BEGIN Text section
Tuesday, November 14, 2017

Faith Gave Me the Sky


No, I'm not going to write about my faith in this or that. I'm going to write about my aunt, Faith Lucille Kemper.

An old maid, Faith lived in a spacious two-story house in Alma, Nebraska, where she'd been born. Her small-town world limited her life. She never married, because most eligible Alma men were dead, thanks to World War I. Instead, she went to business school, then worked in the Post Office.

I loved to visit Faith, she was so congenial. I'd stop to watch the wild cats scarf down food and water on her back porch. If I stepped into her house and the radio featured Paul Harvey, I had the good sense to sit down and listen to him tell us "the rest of the story."

One day when I had grown and visited Faith, she looked up at me as I came indoors: "How's the sky?"

"The sky?" I stared at her. "I don't know. I didn't look at the sky."

Faith squealed. "You didn't look at the sky?" Her hand flew to her chest. "Why I always look at the sky when I'm outdoors."

I believed her. She kept track of the weather like some folks watch pennies.

Strangely, after that visit, my last one, the sky seemed irresistible. I seldom stepped outdoors without ogling it to see if clouds had rolled in, or not. As its fierce beauty unfolded for me, I heard myself say, "Thanks, Faith, for giving me the sky."


Tuesday, November 7, 2017

Mustard Sandwiches

A retired railroad conductor turned historian, Dennis Wilson, spoke recently in Storm Lake, Iowa, about the Orphan Train movement.

"It was a crude system," he noted, "placing some children in good homes, but others in nightmare situations." He estimated that 20 percent of the kids placed were abused.

But Wilson doesn't see the system as cruel. "It created a chance, that's all. The Orphan Train system put its faith entirely in the kindness of strangers. What was better, leaving them in the gutters?"

He also questioned whether society treats children much better today, citing estimates of 30,000 homeless children in New York—nearly the same as when the Orphan Train movement started.

To read the Iowa Pilot-Tribune's description of Wilson's program, click here: http://www.stormlakepilottribune.com/story/2456012.html

His program mentions two riders who became governors, Charles Dickens' Oliver Twist, "leftover" kids, Street Arabs, and "bad blood."

And mustard sandwiches. That's what the early orphanages often fed children.





Thursday, November 2, 2017

FEELIN’ SORRY

When I get to feelin' sorry for myself, for the awful lot that life has handed me, I just read the newspaper and cheer right up. Earthquakes, hurricanes, wild fires, cars into trees, a toddler who accidentally killed his father—no matter what my rotten luck, nothing this bad has ever happened to me.
END Text section
BEGIN Records shown
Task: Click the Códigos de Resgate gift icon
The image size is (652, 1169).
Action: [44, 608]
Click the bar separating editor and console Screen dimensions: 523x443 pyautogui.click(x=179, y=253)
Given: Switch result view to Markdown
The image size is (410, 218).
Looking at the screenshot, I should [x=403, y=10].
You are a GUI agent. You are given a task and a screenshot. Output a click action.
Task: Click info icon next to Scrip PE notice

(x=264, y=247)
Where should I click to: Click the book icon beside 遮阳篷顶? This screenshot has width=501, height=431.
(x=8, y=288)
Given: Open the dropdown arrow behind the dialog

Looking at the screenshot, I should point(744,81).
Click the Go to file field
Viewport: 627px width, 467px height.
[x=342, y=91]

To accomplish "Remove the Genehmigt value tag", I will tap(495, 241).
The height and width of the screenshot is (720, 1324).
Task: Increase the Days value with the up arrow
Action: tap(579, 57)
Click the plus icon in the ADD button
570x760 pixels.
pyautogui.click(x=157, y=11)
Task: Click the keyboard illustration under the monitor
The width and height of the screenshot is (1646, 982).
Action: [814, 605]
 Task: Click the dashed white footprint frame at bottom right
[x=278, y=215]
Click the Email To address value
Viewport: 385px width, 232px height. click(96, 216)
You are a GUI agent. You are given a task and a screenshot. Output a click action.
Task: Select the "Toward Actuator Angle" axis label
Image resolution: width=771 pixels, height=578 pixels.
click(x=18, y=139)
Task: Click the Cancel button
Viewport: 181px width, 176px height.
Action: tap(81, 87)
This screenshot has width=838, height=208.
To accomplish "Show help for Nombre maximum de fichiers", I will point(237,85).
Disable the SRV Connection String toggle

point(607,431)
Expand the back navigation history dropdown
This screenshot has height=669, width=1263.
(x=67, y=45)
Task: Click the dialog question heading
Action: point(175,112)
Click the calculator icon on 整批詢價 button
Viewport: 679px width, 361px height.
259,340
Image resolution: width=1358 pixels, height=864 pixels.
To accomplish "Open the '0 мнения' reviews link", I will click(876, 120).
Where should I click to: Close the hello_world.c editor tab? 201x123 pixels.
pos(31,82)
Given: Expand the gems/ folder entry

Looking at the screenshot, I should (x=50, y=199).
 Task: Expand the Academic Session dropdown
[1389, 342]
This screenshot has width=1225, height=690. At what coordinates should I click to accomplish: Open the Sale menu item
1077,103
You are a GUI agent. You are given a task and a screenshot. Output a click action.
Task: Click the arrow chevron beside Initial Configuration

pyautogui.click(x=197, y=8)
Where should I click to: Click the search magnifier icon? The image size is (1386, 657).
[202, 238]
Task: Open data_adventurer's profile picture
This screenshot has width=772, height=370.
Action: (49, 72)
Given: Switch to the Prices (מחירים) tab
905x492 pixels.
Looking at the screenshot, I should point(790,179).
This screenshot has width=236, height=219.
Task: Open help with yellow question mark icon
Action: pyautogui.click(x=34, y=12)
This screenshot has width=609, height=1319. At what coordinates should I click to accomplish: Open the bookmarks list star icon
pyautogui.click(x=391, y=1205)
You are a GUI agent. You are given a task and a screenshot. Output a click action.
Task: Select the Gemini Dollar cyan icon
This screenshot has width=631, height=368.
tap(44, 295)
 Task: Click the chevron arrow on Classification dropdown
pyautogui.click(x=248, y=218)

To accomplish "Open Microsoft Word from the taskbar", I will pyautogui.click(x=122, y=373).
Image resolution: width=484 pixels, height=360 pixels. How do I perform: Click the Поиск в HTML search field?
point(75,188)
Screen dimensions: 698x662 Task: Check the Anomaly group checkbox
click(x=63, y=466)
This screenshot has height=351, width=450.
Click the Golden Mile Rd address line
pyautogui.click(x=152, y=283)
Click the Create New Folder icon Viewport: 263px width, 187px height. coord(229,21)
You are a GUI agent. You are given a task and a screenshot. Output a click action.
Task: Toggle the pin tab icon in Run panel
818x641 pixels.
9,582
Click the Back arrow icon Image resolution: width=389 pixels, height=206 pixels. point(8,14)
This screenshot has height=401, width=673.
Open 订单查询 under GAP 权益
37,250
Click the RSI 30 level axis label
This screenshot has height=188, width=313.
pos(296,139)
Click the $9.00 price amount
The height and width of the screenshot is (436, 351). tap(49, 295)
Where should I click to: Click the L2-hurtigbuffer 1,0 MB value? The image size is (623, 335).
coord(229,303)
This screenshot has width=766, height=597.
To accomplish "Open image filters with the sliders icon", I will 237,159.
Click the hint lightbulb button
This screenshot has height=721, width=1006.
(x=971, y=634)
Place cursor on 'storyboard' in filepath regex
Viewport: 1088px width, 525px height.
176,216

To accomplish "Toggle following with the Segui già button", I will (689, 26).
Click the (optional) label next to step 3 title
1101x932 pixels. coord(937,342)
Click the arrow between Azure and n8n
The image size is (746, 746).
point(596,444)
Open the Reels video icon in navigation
END Records shown
Rewrite the passage of the blog text that begins at "But Wilson doesn't" and stops after "often fed children.", swapping "gutters" for "streets". The rows come from a separate source, not from the blog text.

But Wilson doesn't see the system as cruel. "It created a chance, that's all. The Orphan Train system put its faith entirely in the kindness of strangers. What was better, leaving them in the streets?"

He also questioned whether society treats children much better today, citing estimates of 30,000 homeless children in New York—nearly the same as when the Orphan Train movement started.

To read the Iowa Pilot-Tribune's description of Wilson's program, click here: http://www.stormlakepilottribune.com/story/2456012.html

His program mentions two riders who became governors, Charles Dickens' Oliver Twist, "leftover" kids, Street Arabs, and "bad blood."

And mustard sandwiches. That's what the early orphanages often fed children.